Malebranche has also found that a lack of rapport with clinicians can keep patients from following up on applications for drug assistance—or even taking their pills on time once they do get into a program. “I’ve heard clients say that they will leave a clinic if the receptionist treats them like crap or the triage nurse talks down to them,” he says. In 2004, Malebranche published a study in the Journal of the National Medical Association in which black men who have sex with men described the ways that negative healthcare experiences affected their willingness to be tested, get care and adhere to their regimens.

There’s some help out there for clinicians facing these obstacles. Over the past year, for instance, Adrena Harrison, RN, MSN, ACRN, Director of Education with the South Carolina HIV/AIDS Clinical Training Center, has trained some 800 South Carolina doctors, nurses and other clinicians in the art of patient rapport and cultural competency, as well as the basic science of the HIV virus. She also helps doctors understand bread-and-butter economic survival concerns that affect positive people’s ability to adhere. “I’m not going to do what I need to do until I have housing or food,” Harrison says, voicing common patient concerns, “or until I have some drug treatment or my mental health issues are taken care of—and that’s where there’s no money.”

Others are lobbying Congress to help bridge gaps in treatment access caused by outdated eligibility rules. A group called the HIV Medicare and Medicaid Working Group is pushing for passage of the Early Treatment for HIV Act (ETHA). Under ETHA, states would be able to deem people Medicaid-eligible at a very early stage of HIV, rather than when they are disabled or have an AIDS diagnosis.

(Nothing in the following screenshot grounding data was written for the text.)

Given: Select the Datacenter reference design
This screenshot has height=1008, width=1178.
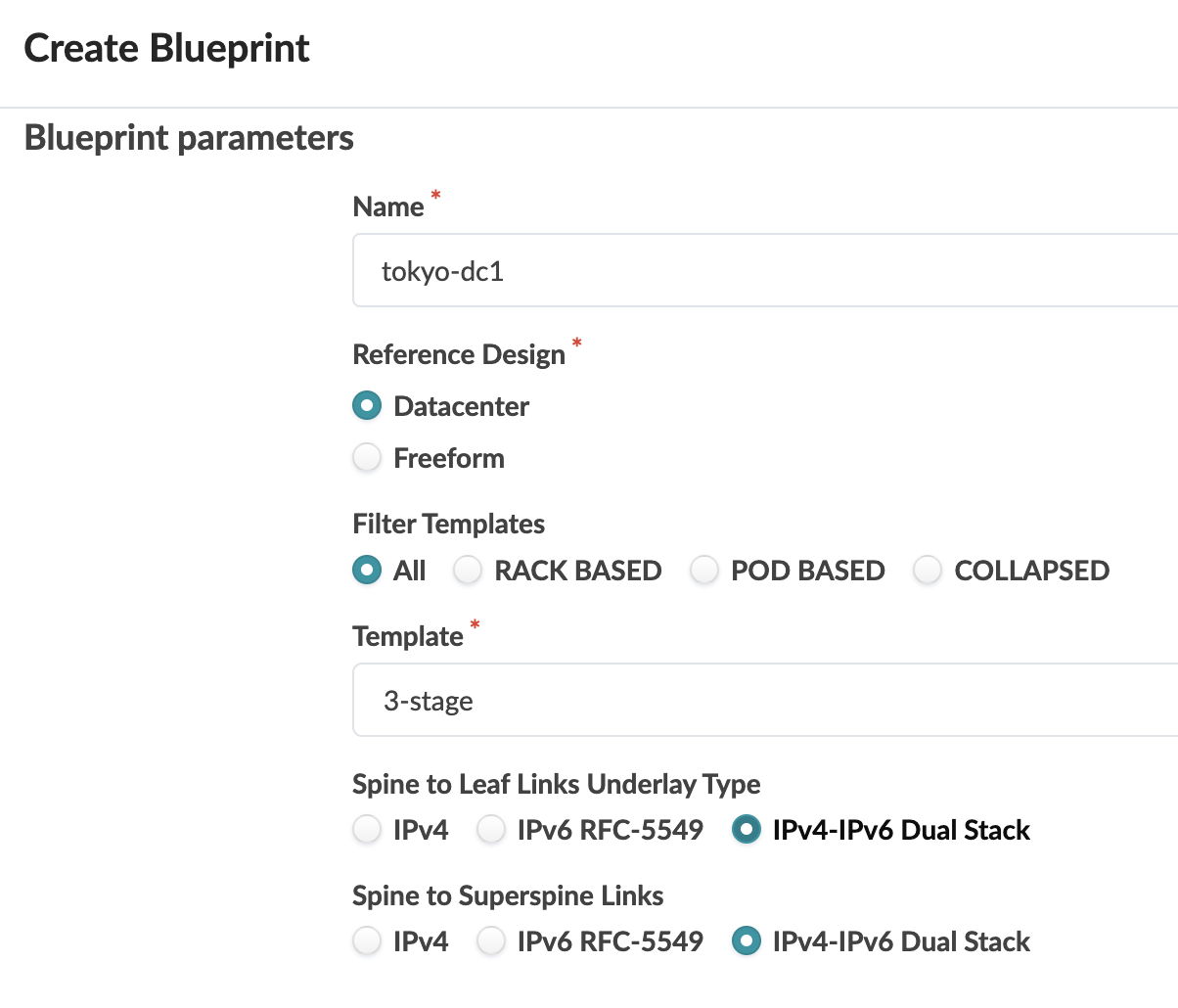Looking at the screenshot, I should pyautogui.click(x=367, y=406).
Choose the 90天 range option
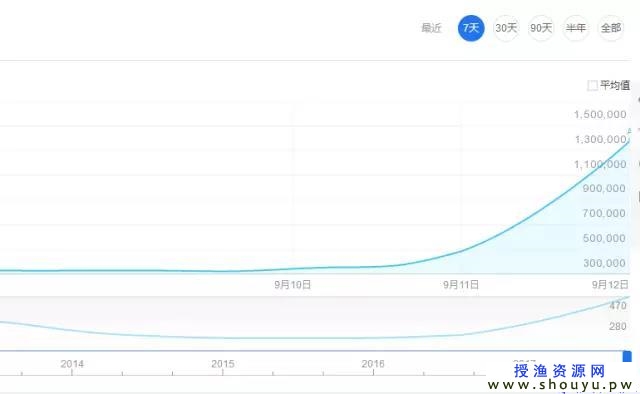This screenshot has width=640, height=394. point(541,28)
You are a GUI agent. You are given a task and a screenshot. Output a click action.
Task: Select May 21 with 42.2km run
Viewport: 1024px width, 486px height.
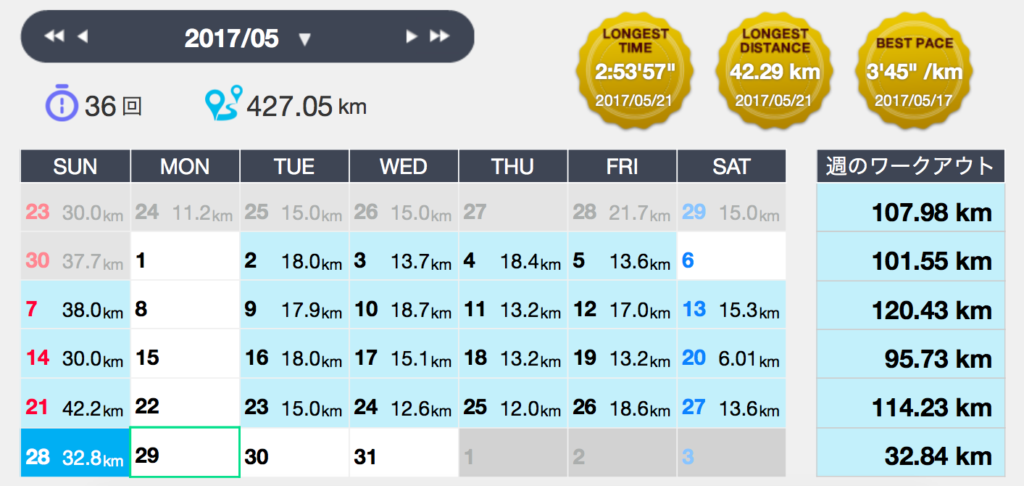(x=75, y=407)
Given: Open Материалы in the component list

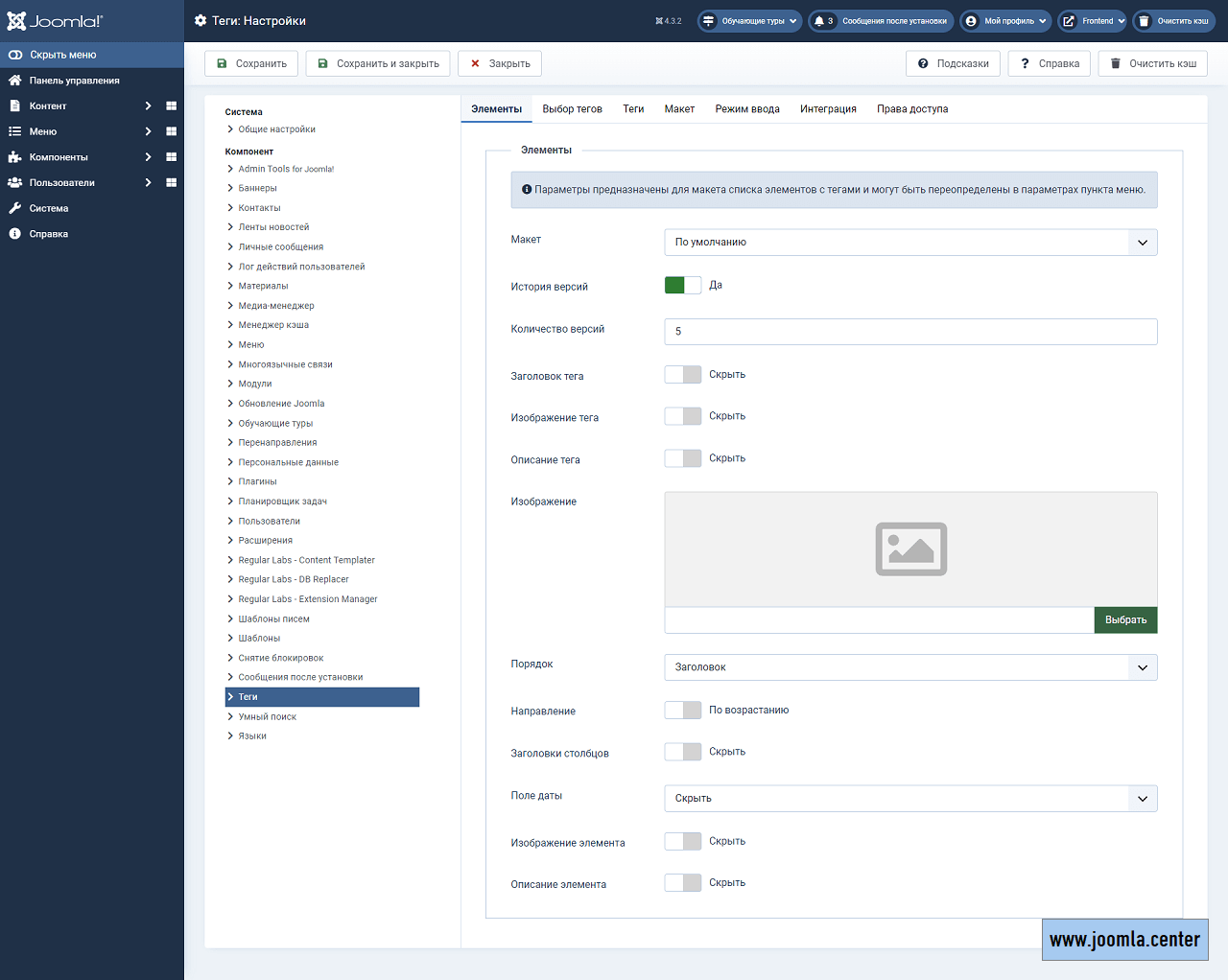Looking at the screenshot, I should 263,287.
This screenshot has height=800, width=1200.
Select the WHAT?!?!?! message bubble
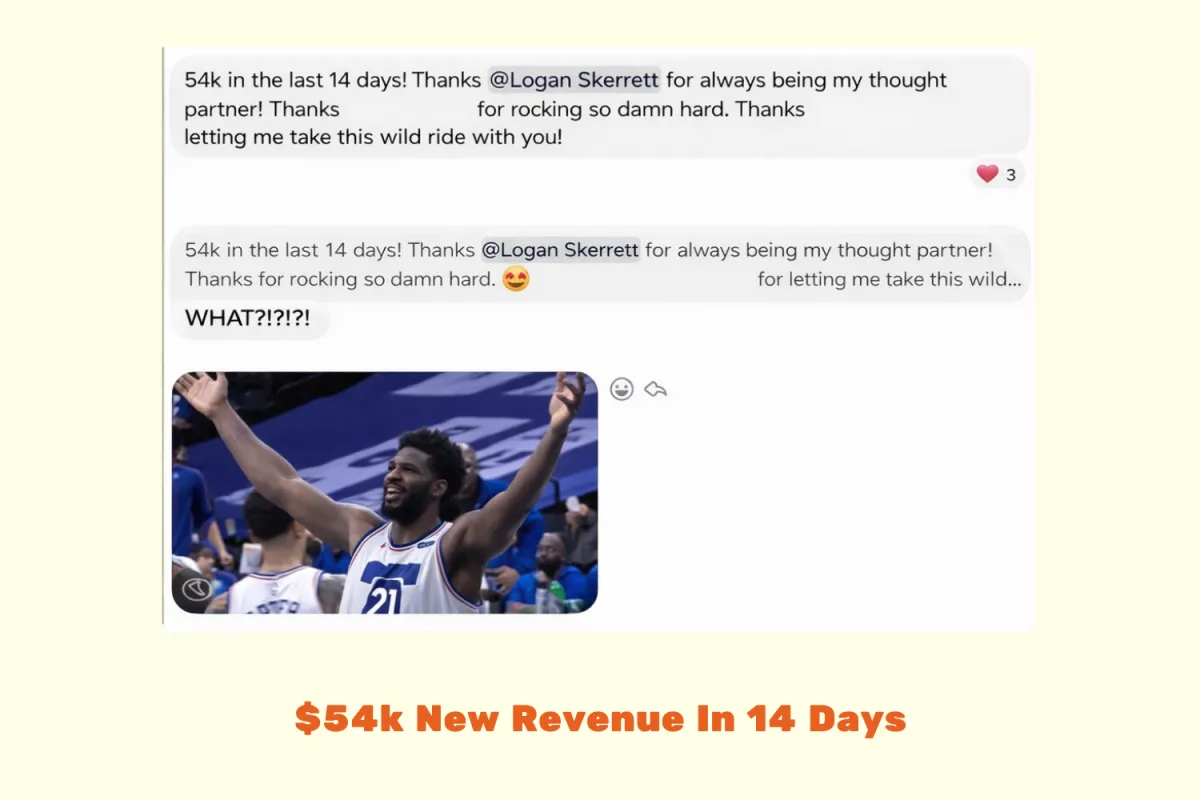[248, 318]
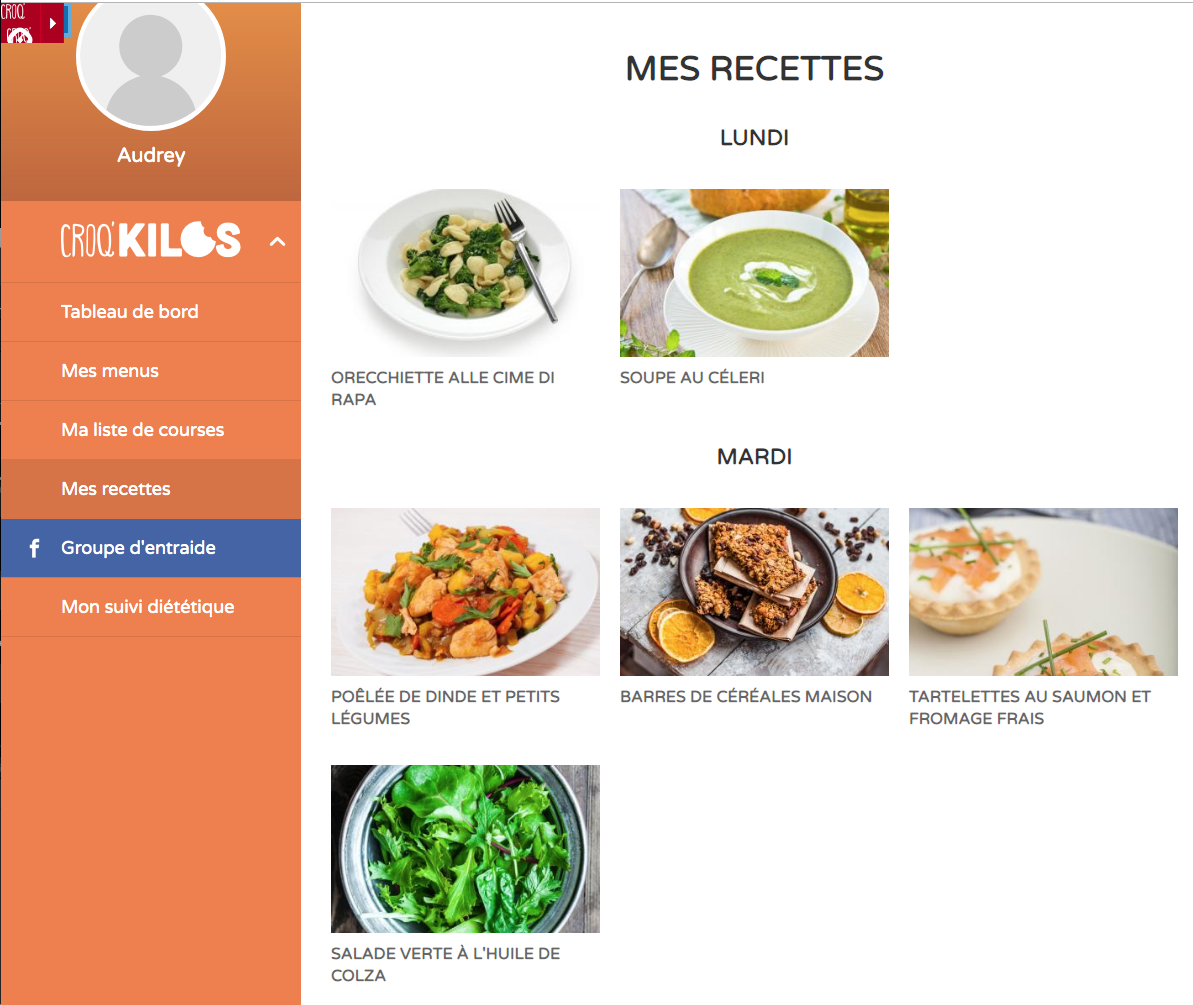Open Tartelettes au saumon image
The width and height of the screenshot is (1193, 1005).
1043,592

 “The Medicaid program’s eligibility rules are completely out of line with the United States’ own guidelines for treating HIV,” says Robert Greenwald, director of the Treatment Access Expansion Project (TAEP) and cochair of the HIV Medicare and Medicaid Working Group. “The [CDC] treatment guidelines call for early access. But Medicaid doesn’t grant people access until people are disabled with AIDS.”

The group is circulating a signed letter on behalf of dozens of HIV organizations nationwide. The letter, addressed to the House Energy and Commerce and Ways and Means Committees, urges Congress to approve ETHA and to strengthen access to ARVs drugs under Medicare Part D. Since the start of Part D in 2006, Greenwald explains, limited formularies, increased cost sharing and burdensome bureaucratic processes have left some Medicare beneficiaries with HIV with inadequate prescription drug coverage.

“The main thing to remember is that we are very supportive of the United States playing a role in addressing the needs of people with HIV around the world,” Greenwald says. “But that can never be confused with the fact that we still have significant problems here in terms of guaranteeing access to care.”